TASK OBJECTIVE
Only the lines from the one holding "Home Renewable Energy (395, 890)" to the end of the data should be echoed, exactly as they appear, minus the pictures.

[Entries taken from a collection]

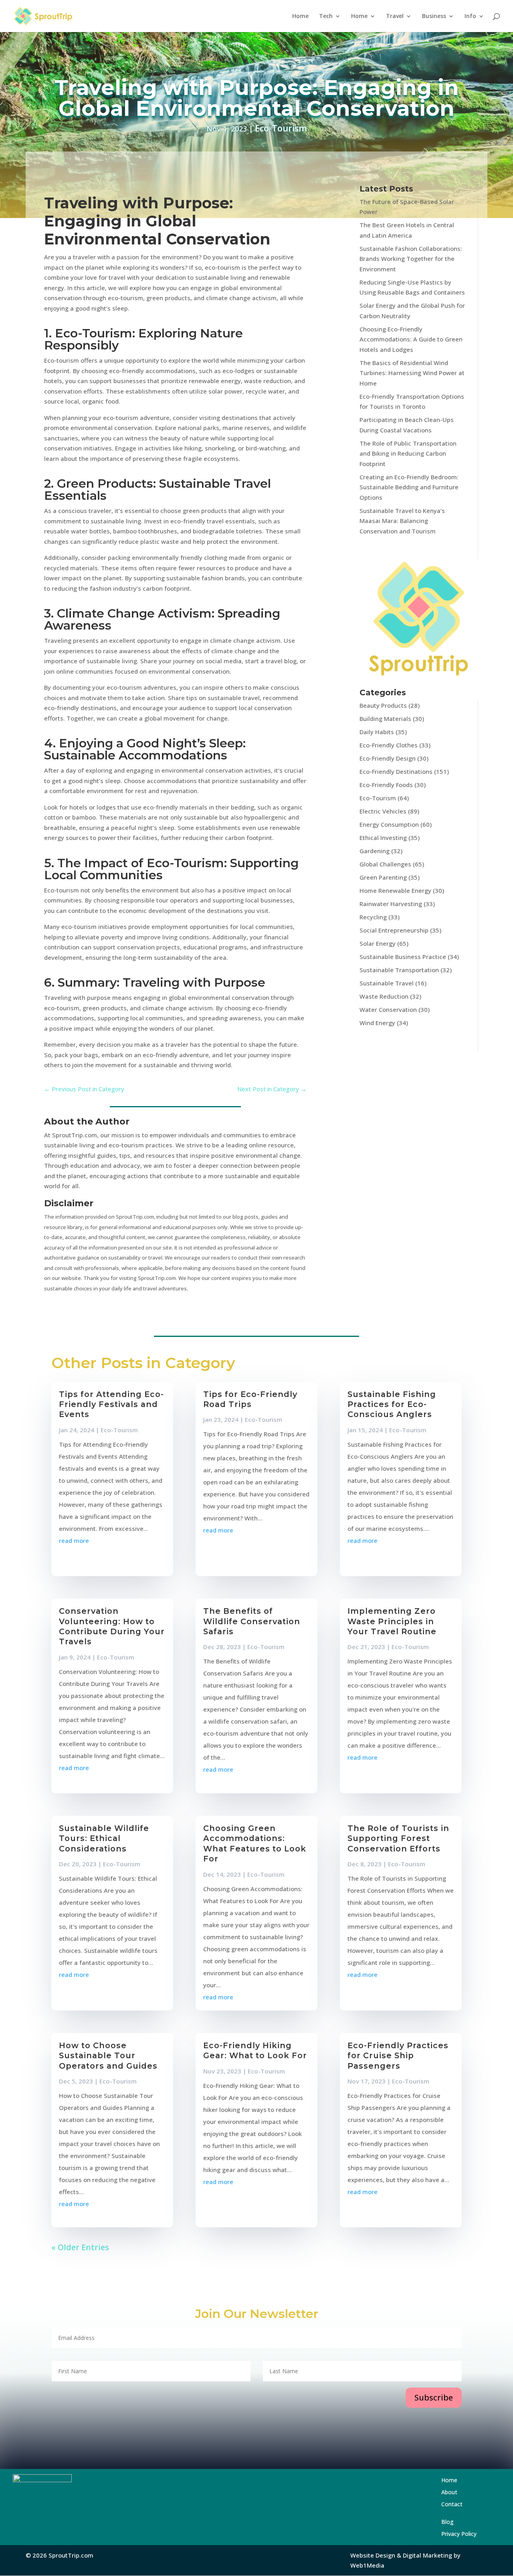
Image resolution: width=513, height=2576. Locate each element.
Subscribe (433, 2397)
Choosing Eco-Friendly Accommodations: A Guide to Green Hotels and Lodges (411, 339)
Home (300, 16)
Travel (395, 16)
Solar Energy (378, 943)
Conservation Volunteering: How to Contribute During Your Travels (112, 1626)
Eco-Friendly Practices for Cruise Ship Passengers (397, 2056)
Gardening (375, 851)
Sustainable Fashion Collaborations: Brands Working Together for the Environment (411, 258)
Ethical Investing (383, 838)
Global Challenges (385, 864)
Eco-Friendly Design (388, 758)
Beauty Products (383, 705)
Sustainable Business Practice (403, 957)
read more (74, 1540)
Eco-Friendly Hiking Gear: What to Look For (255, 2050)
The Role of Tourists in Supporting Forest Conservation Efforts (398, 1838)
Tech (326, 16)
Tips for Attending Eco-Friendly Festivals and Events (111, 1404)
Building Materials (385, 719)
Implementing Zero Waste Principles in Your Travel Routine (391, 1621)
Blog (466, 2522)
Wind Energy (377, 1023)
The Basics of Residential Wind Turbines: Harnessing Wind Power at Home (412, 373)
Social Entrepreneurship (394, 930)
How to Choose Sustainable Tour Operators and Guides (108, 2056)
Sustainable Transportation (399, 970)
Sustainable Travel (387, 983)
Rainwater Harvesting (391, 904)
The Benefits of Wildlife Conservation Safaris (251, 1621)
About (468, 2492)
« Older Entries (80, 2247)
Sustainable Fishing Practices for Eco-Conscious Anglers (391, 1404)
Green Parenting (383, 877)
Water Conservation (388, 1009)
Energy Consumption (389, 824)
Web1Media (367, 2565)
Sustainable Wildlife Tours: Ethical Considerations (104, 1838)
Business (434, 16)
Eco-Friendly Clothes (389, 745)
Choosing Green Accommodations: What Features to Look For (254, 1843)
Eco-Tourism (281, 128)
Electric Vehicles (383, 811)
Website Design (372, 2555)
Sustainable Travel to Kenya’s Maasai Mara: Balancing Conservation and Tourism (402, 521)
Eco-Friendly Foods (386, 785)
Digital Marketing (427, 2555)
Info (470, 16)
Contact (469, 2507)
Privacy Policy (459, 2534)
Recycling (373, 917)
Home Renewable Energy (395, 890)
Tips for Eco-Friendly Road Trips (250, 1399)
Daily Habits (377, 732)
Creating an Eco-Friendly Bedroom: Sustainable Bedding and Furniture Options (409, 487)
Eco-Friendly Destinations (396, 771)
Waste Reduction (384, 996)
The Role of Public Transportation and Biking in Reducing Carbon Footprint (408, 453)
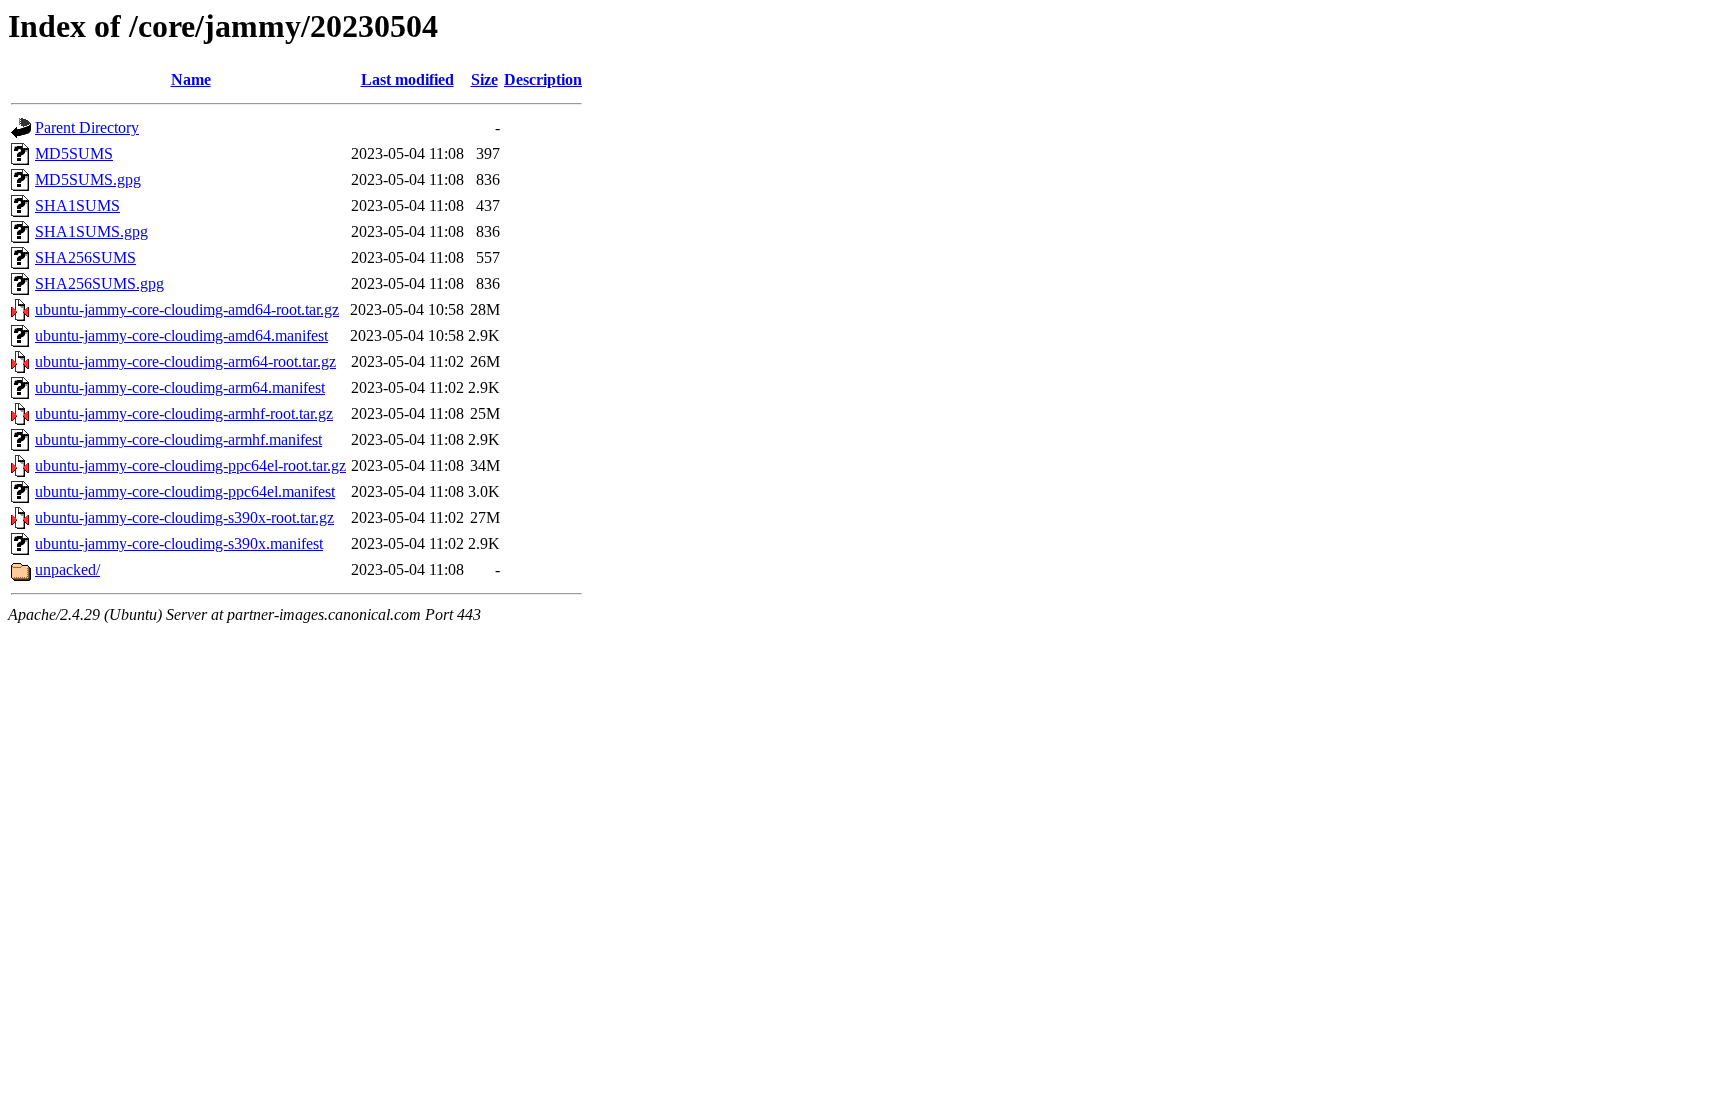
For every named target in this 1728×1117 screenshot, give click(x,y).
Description (543, 79)
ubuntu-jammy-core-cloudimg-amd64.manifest (181, 335)
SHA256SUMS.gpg (99, 283)
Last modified (407, 79)
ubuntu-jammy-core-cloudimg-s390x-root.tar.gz (184, 517)
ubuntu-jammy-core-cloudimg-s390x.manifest (179, 543)
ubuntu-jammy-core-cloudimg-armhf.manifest (178, 439)
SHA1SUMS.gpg (91, 231)
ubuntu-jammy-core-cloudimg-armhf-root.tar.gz (184, 413)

ANSWER BOX
Home Renewable Energy (395, 890)
Tips for Eco-Friendly Road Trips (250, 1399)
Daily Habits (377, 732)
Creating an Eco-Friendly Bedroom: Sustainable Bedding and Furniture Options (409, 487)
Eco-Friendly Destinations (396, 771)
Waste Reduction (384, 996)
The Role of Public Transportation and Biking in Reducing Carbon Footprint (408, 453)
For every named target in this 1728×1117 screenshot, give click(x,y).
Description (543, 79)
ubuntu-jammy-core-cloudimg-amd64.manifest (181, 335)
SHA256SUMS.gpg (99, 283)
Last modified (407, 79)
ubuntu-jammy-core-cloudimg-s390x-root.tar.gz (184, 517)
ubuntu-jammy-core-cloudimg-s390x.manifest (179, 543)
ubuntu-jammy-core-cloudimg-armhf.manifest (178, 439)
SHA1SUMS.gpg (91, 231)
ubuntu-jammy-core-cloudimg-armhf-root.tar.gz (184, 413)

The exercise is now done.